Despite its arsenal of digital tools and startup mentality, the Faraday Future design team relied heavily on clay modeling throughout the development process.
“You have 100 years of lineage when it comes to the artisans that do the clay modeling,” Beermann explains. “Yes, it has become a lot more digital recently, but if you skip those [traditional] steps, you will see it in the end product. You will see something that’s stiff and doesn’t sit on its wheels properly. It needs that hand touch to compensate for all the digital. I’ve been in studios where you mill out a model at the end, and it just doesn’t work. We call it the ‘full size surprise,’” he laughs.

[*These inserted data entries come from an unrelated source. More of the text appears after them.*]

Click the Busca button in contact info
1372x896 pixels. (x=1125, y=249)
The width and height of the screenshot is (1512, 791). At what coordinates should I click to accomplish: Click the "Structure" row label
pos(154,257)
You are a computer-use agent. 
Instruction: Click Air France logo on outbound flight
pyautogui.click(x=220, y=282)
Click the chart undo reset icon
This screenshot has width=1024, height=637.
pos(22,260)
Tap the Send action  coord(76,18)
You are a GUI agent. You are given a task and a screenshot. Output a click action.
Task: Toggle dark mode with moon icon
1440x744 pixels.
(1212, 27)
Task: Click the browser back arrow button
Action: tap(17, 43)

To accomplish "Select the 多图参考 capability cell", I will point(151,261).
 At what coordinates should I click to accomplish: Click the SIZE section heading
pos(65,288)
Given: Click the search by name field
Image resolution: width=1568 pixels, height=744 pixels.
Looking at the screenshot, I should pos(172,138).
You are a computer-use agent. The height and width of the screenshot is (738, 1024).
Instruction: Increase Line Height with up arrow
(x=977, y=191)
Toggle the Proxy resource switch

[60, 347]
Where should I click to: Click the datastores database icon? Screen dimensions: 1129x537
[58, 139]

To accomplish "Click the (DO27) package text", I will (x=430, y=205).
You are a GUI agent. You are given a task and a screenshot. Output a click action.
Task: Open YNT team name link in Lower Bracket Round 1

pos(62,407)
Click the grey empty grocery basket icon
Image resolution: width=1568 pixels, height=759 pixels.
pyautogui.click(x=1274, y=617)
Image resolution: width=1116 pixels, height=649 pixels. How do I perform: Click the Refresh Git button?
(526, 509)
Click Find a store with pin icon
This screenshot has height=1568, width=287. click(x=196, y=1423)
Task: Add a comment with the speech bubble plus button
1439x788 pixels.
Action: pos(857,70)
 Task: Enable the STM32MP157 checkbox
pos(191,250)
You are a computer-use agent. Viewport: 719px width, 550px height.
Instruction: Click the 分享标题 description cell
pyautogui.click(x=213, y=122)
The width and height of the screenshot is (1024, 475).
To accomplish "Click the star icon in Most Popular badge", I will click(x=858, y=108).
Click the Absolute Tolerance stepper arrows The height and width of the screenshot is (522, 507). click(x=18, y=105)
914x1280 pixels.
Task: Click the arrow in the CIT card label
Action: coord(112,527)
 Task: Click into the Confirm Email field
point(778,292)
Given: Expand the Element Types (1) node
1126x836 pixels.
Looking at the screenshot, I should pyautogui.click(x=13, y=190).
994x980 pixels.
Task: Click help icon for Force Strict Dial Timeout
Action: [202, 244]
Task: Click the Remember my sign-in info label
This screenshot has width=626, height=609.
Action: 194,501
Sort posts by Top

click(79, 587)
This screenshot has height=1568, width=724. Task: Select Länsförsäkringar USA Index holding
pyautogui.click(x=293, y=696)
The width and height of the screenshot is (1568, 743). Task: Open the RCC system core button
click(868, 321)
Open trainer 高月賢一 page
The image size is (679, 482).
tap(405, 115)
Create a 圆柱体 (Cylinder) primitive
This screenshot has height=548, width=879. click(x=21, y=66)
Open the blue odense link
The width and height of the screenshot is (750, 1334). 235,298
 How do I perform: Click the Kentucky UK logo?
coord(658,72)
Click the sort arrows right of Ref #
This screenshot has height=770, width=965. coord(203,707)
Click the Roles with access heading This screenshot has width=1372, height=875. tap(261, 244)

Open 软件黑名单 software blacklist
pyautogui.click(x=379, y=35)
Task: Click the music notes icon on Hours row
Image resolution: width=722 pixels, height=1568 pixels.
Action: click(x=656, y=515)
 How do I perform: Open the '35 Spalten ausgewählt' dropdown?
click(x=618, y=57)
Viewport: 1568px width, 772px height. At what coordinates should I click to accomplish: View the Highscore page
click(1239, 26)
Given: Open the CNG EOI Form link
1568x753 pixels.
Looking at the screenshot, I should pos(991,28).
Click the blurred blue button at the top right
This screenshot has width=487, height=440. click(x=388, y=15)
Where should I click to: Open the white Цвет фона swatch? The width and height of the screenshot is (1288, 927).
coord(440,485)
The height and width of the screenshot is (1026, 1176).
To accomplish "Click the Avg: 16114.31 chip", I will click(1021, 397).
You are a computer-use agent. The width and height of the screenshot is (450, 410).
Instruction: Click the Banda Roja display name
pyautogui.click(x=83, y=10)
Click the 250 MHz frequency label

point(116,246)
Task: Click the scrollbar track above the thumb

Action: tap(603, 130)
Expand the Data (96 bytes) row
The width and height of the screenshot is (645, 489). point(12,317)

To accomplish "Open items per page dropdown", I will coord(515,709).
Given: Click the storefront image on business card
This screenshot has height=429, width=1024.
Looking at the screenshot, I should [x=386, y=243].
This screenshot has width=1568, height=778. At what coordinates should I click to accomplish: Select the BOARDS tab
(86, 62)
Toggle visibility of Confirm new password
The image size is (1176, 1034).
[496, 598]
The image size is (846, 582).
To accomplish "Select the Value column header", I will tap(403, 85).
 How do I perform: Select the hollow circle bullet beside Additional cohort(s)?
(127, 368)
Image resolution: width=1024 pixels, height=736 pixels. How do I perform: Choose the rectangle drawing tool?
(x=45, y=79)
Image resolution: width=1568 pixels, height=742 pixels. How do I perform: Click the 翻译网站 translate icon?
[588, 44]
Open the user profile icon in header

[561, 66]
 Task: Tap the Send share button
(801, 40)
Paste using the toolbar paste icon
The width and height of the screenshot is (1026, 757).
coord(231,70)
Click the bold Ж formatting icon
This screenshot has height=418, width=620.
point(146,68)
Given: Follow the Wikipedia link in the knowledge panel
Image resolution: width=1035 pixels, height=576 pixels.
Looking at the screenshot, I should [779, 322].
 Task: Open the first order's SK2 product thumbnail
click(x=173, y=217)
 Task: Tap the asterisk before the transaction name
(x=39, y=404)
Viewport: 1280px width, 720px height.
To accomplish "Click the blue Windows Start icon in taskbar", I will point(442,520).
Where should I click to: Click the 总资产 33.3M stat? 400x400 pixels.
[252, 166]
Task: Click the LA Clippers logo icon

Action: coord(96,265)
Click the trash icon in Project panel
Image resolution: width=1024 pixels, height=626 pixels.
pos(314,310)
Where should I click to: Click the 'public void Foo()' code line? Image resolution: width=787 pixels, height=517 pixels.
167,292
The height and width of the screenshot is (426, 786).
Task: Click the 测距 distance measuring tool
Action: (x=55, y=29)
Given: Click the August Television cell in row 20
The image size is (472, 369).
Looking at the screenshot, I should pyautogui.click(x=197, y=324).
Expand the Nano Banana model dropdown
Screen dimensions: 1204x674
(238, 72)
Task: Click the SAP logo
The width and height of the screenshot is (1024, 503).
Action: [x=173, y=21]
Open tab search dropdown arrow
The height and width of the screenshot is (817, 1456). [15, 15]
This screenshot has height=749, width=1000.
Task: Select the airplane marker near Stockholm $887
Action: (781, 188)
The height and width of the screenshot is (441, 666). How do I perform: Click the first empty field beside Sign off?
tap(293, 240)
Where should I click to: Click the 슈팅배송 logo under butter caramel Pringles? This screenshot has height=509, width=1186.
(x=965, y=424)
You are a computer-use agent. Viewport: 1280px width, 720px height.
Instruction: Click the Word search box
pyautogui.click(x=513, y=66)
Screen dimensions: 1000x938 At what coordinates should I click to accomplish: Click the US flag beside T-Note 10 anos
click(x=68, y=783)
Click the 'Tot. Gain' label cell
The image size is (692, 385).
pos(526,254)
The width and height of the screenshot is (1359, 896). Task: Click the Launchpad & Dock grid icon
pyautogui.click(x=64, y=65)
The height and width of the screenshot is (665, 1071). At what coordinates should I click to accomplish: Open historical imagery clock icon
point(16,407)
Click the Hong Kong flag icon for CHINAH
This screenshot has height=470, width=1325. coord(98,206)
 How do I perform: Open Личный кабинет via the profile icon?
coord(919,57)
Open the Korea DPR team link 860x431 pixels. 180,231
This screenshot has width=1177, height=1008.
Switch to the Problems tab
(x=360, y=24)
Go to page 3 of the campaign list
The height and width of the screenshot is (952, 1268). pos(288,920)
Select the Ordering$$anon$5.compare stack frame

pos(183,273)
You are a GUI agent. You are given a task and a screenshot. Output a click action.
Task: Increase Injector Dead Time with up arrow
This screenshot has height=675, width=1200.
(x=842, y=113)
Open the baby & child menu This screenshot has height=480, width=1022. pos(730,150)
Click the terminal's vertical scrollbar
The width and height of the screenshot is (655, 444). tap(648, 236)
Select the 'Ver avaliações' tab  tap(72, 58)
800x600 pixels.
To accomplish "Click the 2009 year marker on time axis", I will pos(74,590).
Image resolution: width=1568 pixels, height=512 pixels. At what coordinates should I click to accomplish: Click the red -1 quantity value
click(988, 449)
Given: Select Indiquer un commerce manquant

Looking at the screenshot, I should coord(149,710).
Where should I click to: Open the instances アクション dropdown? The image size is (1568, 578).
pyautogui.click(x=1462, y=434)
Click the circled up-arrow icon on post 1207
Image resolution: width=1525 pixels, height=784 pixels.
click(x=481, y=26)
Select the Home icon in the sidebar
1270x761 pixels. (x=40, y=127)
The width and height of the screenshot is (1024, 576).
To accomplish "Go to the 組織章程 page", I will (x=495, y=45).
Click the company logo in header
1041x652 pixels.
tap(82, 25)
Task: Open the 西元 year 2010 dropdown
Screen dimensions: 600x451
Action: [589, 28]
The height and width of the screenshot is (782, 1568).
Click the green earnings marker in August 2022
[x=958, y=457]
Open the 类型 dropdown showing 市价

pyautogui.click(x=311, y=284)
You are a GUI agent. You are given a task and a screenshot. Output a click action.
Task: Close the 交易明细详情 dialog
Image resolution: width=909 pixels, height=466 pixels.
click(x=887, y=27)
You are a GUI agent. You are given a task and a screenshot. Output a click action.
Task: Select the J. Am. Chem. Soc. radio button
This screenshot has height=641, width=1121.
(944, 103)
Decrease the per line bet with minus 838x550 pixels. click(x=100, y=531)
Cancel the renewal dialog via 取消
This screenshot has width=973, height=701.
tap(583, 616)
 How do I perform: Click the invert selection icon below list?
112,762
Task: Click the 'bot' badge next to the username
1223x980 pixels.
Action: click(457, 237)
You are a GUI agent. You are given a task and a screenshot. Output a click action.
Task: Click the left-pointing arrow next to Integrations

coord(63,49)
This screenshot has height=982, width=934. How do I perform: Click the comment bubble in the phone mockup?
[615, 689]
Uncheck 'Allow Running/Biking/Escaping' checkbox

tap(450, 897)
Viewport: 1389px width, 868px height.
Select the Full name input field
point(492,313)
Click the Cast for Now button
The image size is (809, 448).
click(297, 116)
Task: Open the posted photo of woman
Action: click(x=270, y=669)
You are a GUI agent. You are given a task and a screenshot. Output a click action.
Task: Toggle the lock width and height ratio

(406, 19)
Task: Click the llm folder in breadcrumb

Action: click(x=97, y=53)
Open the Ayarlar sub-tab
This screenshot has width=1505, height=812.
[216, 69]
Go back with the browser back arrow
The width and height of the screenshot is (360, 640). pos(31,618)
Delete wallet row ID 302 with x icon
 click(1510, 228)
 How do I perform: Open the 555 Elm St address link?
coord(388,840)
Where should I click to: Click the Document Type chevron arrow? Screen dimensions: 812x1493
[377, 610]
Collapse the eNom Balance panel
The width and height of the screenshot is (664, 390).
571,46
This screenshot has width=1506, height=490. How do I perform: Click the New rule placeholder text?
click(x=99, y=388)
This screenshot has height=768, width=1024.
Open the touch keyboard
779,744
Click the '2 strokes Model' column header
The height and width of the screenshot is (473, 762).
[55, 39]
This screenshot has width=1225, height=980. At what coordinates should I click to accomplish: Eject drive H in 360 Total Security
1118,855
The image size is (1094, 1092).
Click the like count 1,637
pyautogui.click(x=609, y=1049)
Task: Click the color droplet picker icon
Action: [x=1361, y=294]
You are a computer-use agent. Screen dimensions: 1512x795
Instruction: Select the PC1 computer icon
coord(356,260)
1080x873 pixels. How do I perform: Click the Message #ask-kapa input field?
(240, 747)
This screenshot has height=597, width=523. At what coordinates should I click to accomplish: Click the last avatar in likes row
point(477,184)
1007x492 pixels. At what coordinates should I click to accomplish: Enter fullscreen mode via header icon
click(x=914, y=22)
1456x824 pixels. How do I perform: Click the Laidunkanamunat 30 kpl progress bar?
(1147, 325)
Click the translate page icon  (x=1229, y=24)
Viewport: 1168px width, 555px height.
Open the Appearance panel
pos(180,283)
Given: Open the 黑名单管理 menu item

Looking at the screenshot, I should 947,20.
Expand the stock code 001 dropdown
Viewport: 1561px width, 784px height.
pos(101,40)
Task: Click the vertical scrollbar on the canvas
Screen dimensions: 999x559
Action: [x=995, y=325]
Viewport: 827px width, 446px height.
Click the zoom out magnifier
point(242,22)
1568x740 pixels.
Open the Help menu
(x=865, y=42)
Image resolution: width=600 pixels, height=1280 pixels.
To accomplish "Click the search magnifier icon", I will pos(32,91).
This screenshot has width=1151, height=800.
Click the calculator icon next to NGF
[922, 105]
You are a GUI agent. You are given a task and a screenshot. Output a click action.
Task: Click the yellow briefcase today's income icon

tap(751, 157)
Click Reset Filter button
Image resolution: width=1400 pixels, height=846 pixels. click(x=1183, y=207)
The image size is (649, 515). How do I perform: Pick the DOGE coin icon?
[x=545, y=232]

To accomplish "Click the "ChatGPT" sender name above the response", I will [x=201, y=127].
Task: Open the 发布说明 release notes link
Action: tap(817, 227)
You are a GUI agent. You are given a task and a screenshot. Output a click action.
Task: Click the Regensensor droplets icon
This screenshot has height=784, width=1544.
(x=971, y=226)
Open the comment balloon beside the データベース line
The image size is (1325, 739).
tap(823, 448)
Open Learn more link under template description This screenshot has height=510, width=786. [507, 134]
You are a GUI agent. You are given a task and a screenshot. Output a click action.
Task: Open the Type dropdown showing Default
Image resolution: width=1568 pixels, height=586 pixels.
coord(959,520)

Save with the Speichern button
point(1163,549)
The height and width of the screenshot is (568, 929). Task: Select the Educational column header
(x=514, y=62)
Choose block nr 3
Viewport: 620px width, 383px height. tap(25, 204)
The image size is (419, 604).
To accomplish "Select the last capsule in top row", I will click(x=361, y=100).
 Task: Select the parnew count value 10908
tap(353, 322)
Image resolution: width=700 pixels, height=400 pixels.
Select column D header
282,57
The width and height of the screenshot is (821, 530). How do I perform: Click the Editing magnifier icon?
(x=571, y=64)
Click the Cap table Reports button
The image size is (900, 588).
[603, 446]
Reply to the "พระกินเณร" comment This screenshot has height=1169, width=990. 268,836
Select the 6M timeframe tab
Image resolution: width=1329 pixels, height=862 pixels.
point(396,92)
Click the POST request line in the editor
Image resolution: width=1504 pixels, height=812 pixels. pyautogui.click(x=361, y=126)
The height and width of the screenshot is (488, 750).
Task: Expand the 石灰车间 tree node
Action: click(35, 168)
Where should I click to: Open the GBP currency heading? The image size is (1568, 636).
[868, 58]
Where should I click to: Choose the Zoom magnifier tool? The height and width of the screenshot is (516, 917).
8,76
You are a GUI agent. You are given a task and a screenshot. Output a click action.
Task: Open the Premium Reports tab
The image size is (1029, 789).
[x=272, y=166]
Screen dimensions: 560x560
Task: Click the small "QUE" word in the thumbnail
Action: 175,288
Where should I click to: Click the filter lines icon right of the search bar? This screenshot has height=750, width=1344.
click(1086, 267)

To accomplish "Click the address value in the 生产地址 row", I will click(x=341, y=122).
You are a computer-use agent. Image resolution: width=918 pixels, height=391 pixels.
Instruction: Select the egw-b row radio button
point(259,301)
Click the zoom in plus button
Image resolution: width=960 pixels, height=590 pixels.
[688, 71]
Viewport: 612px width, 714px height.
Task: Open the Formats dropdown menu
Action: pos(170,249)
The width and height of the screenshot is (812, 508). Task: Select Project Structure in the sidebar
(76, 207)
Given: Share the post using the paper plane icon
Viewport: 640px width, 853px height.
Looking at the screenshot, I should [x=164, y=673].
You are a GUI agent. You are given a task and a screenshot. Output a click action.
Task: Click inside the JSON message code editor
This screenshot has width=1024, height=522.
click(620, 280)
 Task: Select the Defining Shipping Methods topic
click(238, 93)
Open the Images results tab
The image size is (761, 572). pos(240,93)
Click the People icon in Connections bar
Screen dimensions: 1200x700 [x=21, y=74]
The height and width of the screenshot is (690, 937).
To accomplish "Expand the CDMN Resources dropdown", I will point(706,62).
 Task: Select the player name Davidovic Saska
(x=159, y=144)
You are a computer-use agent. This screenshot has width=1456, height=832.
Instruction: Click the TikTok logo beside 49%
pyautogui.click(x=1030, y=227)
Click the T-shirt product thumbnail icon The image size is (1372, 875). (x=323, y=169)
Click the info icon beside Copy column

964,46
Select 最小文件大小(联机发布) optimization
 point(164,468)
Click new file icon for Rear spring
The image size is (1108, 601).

The understanding of CMF design is not always quite there with other brands
Faraday Future’s design philosophy also differs from many traditional studios in that colour and materials design is not only on board from the beginning, but often dictates the interior (and sometimes exterior) design. “Certain materials have different properties that can lead to different solutions down the road,” Beermann explains. “It’s a different perspective and it’s really exciting to see something CMF-driven.”
Colour and materials design at Faraday Future is led by senior design manager Sue Neuhauser, a recent panelist at CDN’s LA Forum at this year’s Los Angeles Auto Show. Neuhauser’s extensive background runs the gamut from traditional luxury OEMs like Audi, to suppliers such as Magna, to startups including Tesla, where she helped to develop the brand’s white vegan leather.
“The understanding of CMF design is not always quite there with other brands, but I feel at Faraday Future the importance is really clear,” Neuhauser explains. “We’ve proactively tried to avoid this idea of, ‘We’re done, here’s a surface, put something in there.’ We’re working together as a cross-functional team to come up with new ideas and to work cohesively to make new concepts.”
Like much of the industry, Faraday Future strives to use materials and processes that are more sustainable and environmentally friendly. Neuhauser is passionate in pointing out that many of the current non-animal materials used in automotive are toxic in their own ways. “It’s greenwashing,” she says. “There’s still a bad reputation with leather, but the tanneries now are processing the material much better. The leather we’re using is fully sustainable and responsibly sourced. We’re using tanneries in Mexico and the carbon footprint is actually pretty low. Beyond that, we’re pushing really hard from design to work with vendors who have really great stories.”
As Faraday Future inches toward production and deliveries, Beerman and the design team hope potential customers recognise an understated simplicity in the luxury EV.
“The philosophy of the Faraday Future design language is to integrate and visually simplify everything as much as possible,” Beermann explains. “A pet peeve of mine is that there’s so much visual noise on a lot of products now. You have feature lines upon feature lines, and volumes and creases, and lighting details. On our car, there are no door handles. You don’t see any of the sensors; we’ve hidden all those in black areas so it’s as pure of a statement as possible. I really want the FF 91 to be a mono-thematic statement, something someone can look at and remember.”